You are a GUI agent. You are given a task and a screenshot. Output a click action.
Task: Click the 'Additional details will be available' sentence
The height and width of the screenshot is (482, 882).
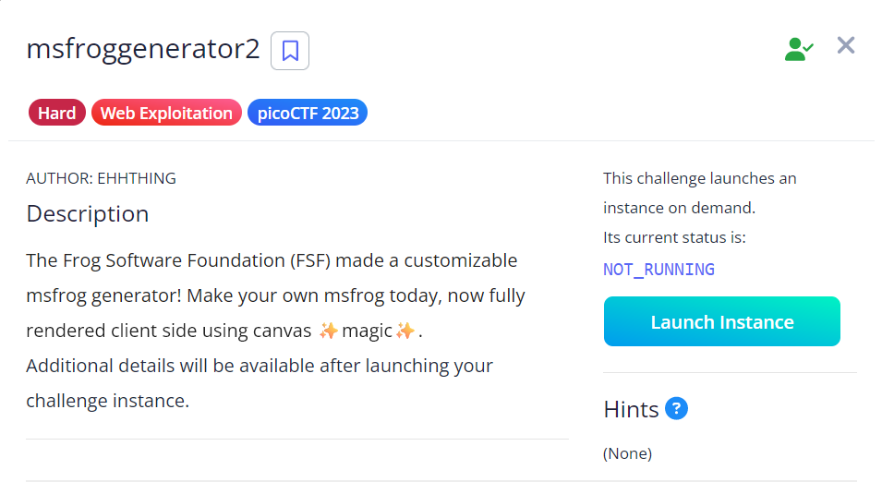(x=259, y=366)
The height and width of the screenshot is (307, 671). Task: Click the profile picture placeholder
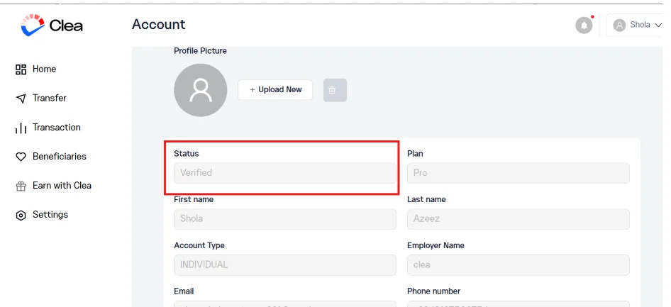click(x=200, y=90)
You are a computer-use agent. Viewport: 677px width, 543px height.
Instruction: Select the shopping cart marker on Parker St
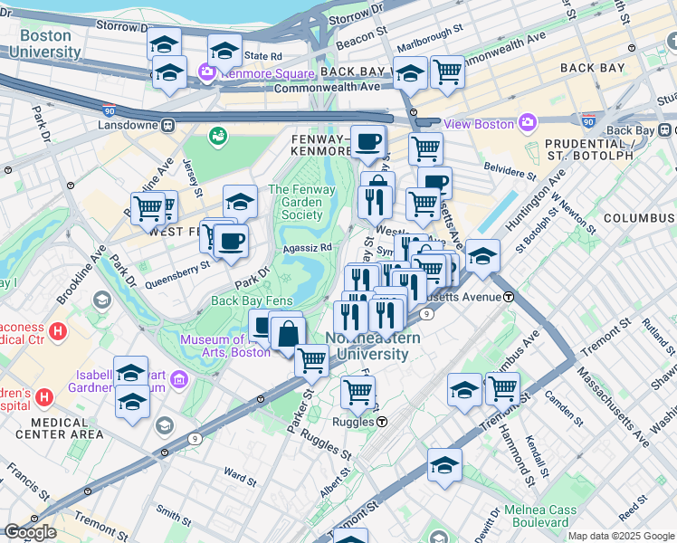coord(311,365)
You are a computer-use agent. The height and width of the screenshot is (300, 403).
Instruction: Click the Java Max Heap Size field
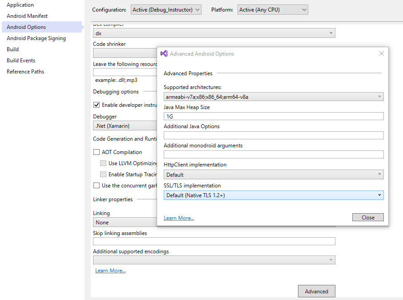pyautogui.click(x=273, y=116)
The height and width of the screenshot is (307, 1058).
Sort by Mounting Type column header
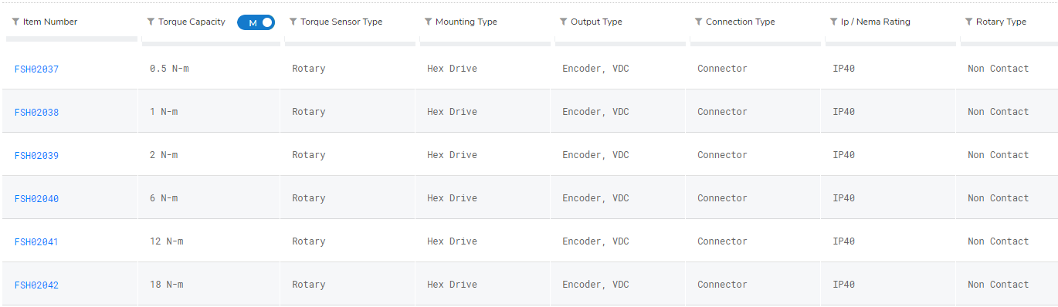pos(466,22)
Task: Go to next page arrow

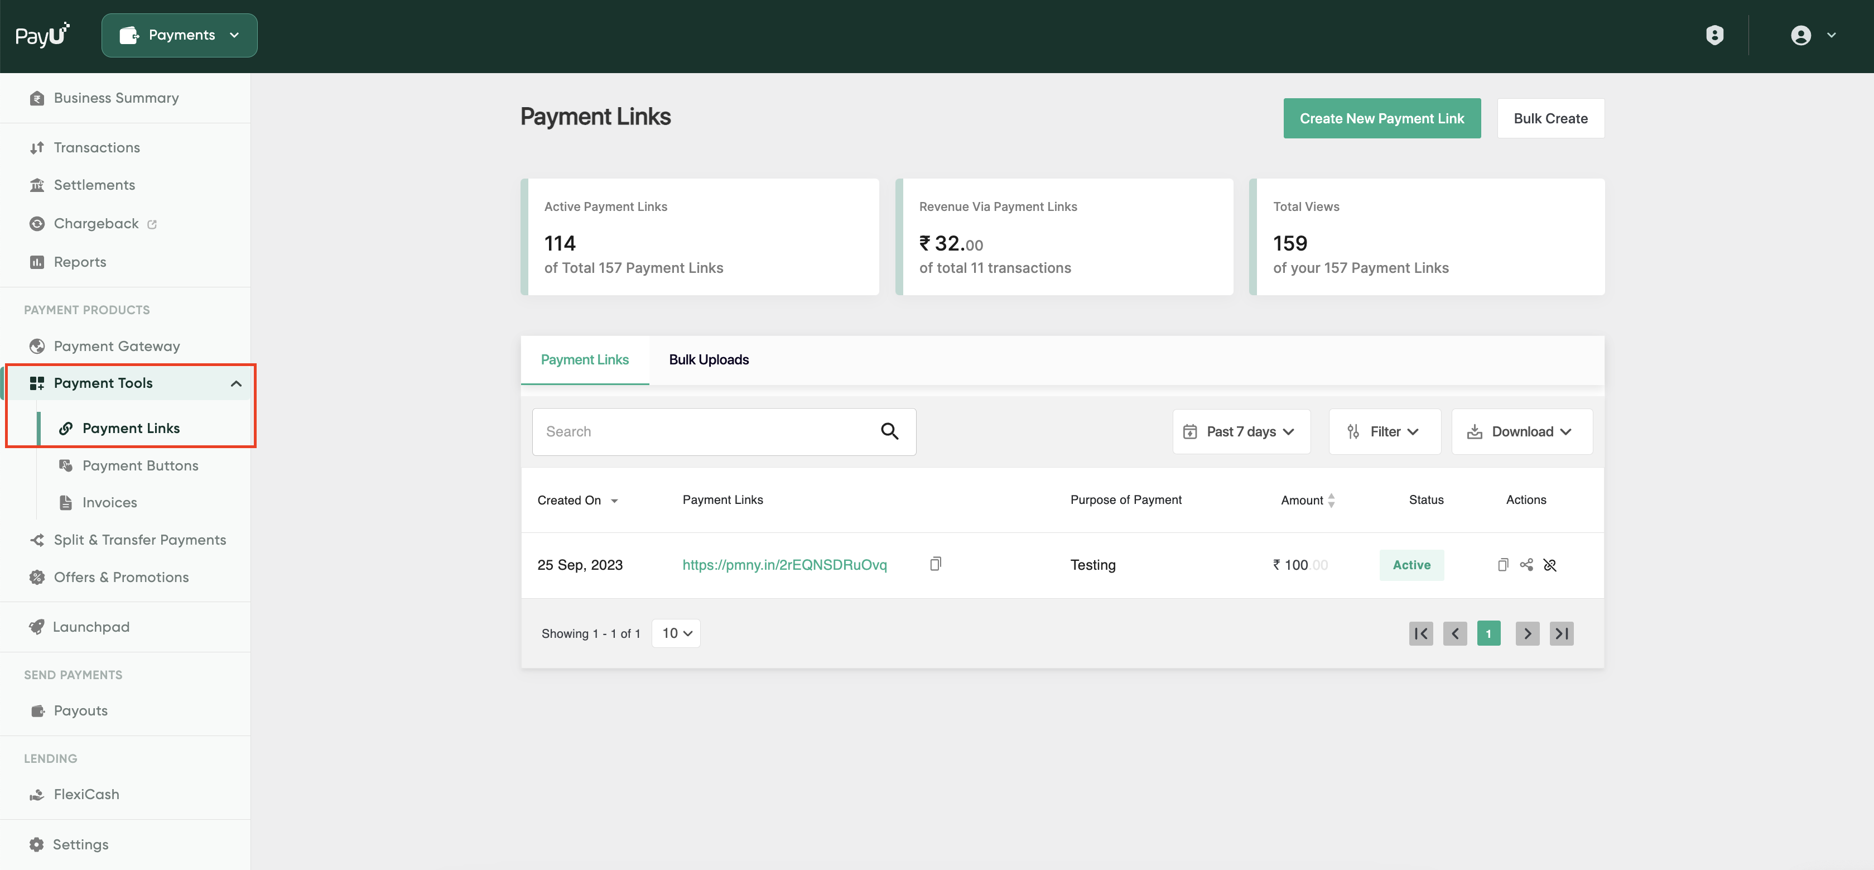Action: point(1527,634)
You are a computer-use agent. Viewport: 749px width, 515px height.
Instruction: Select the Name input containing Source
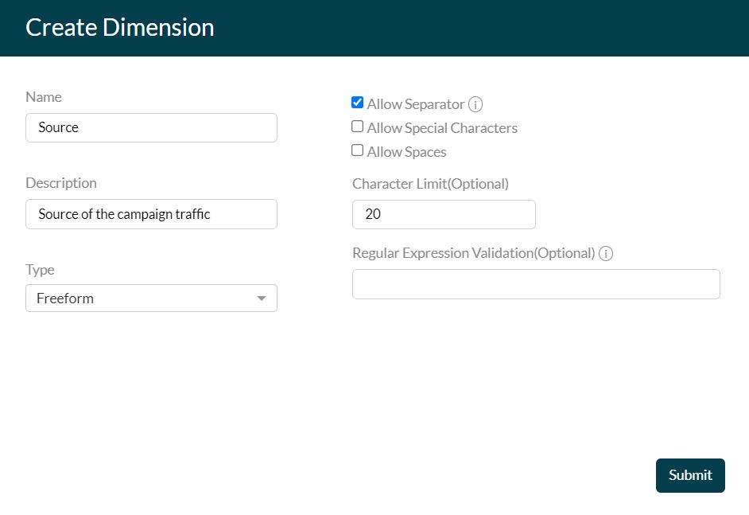coord(151,127)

*****

- Direction -
Rewrite all of the entries above, replacing "Instruction" with "Command" and leaving everything else unchanged. Omit the pictures from your answer.

- Full solution -
You are a GUI agent. You are given a task and a screenshot. Output a click action.
Task: Click the 'Additional details will be available' sentence
The height and width of the screenshot is (482, 882).
(x=259, y=366)
The height and width of the screenshot is (307, 671). Task: Click the profile picture placeholder
click(x=200, y=90)
You are a computer-use agent. Viewport: 677px width, 543px height.
Command: Select the shopping cart marker on Parker St
coord(311,365)
You are a computer-use agent. The height and width of the screenshot is (300, 403).
Command: Click the Java Max Heap Size field
pyautogui.click(x=273, y=116)
The height and width of the screenshot is (307, 1058).
Sort by Mounting Type column header
pos(466,22)
Task: Go to next page arrow

Action: point(1527,634)
You are a computer-use agent. Viewport: 749px width, 515px height.
Command: Select the Name input containing Source
coord(151,127)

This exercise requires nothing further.